**PROBLEM TO WORK ON**
Output the listing below in full, exactly as written.

**RECORDS PROVIDED**
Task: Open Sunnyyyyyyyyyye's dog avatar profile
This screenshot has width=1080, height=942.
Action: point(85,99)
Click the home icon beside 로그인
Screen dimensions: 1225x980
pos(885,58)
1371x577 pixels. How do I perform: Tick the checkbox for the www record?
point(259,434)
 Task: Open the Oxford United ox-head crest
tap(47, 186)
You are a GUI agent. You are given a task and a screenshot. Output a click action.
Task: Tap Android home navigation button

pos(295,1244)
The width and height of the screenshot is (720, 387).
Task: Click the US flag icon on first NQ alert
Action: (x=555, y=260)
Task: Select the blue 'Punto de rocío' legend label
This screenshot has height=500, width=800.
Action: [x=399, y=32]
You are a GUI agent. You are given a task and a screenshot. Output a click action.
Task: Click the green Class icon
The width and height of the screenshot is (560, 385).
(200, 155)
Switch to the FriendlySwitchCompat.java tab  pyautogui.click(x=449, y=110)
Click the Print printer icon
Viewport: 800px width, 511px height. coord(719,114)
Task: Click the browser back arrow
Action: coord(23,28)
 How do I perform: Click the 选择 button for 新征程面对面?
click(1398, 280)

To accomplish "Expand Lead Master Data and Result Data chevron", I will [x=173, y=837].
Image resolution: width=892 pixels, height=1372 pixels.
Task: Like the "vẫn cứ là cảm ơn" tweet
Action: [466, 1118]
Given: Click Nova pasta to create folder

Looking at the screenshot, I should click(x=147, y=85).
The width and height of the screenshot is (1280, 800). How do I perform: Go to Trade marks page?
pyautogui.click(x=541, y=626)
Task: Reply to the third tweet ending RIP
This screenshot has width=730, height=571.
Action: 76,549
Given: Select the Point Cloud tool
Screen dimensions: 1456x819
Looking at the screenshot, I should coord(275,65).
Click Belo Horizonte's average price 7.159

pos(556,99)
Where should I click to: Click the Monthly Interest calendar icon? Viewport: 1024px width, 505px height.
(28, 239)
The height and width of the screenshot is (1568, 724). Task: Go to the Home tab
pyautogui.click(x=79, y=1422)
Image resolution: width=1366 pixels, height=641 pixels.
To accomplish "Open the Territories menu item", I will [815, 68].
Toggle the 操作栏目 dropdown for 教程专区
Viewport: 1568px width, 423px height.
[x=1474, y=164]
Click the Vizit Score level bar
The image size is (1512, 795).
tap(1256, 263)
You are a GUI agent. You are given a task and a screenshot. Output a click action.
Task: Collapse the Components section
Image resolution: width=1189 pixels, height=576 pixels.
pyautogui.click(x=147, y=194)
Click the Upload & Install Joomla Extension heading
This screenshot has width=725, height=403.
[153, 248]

**SOLUTION TO THE EXERCISE**
Task: Open Sunnyyyyyyyyyye's dog avatar profile
This screenshot has width=1080, height=942.
Action: point(85,99)
Click the home icon beside 로그인
Screen dimensions: 1225x980
pos(885,58)
1371x577 pixels. How do I perform: Tick the checkbox for the www record?
point(259,434)
 Task: Open the Oxford United ox-head crest
tap(47, 186)
You are a GUI agent. You are given a task and a screenshot. Output a click action.
Task: Tap Android home navigation button

pos(295,1244)
The width and height of the screenshot is (720, 387).
Task: Click the US flag icon on first NQ alert
Action: (x=555, y=260)
Task: Select the blue 'Punto de rocío' legend label
This screenshot has height=500, width=800.
Action: [x=399, y=32]
You are a GUI agent. You are given a task and a screenshot. Output a click action.
Task: Click the green Class icon
The width and height of the screenshot is (560, 385).
(200, 155)
Switch to the FriendlySwitchCompat.java tab  pyautogui.click(x=449, y=110)
Click the Print printer icon
Viewport: 800px width, 511px height. coord(719,114)
Task: Click the browser back arrow
Action: coord(23,28)
 How do I perform: Click the 选择 button for 新征程面对面?
click(1398, 280)

To accomplish "Expand Lead Master Data and Result Data chevron", I will [x=173, y=837].
Image resolution: width=892 pixels, height=1372 pixels.
Task: Like the "vẫn cứ là cảm ơn" tweet
Action: [466, 1118]
Given: Click Nova pasta to create folder

Looking at the screenshot, I should click(x=147, y=85).
The width and height of the screenshot is (1280, 800). How do I perform: Go to Trade marks page?
pyautogui.click(x=541, y=626)
Task: Reply to the third tweet ending RIP
This screenshot has width=730, height=571.
Action: 76,549
Given: Select the Point Cloud tool
Screen dimensions: 1456x819
Looking at the screenshot, I should coord(275,65).
Click Belo Horizonte's average price 7.159

pos(556,99)
Where should I click to: Click the Monthly Interest calendar icon? Viewport: 1024px width, 505px height.
(28, 239)
The height and width of the screenshot is (1568, 724). Task: Go to the Home tab
pyautogui.click(x=79, y=1422)
Image resolution: width=1366 pixels, height=641 pixels.
To accomplish "Open the Territories menu item", I will [815, 68].
Toggle the 操作栏目 dropdown for 教程专区
Viewport: 1568px width, 423px height.
[x=1474, y=164]
Click the Vizit Score level bar
The image size is (1512, 795).
tap(1256, 263)
You are a GUI agent. You are given a task and a screenshot. Output a click action.
Task: Collapse the Components section
Image resolution: width=1189 pixels, height=576 pixels.
pyautogui.click(x=147, y=194)
Click the Upload & Install Joomla Extension heading
This screenshot has width=725, height=403.
[153, 248]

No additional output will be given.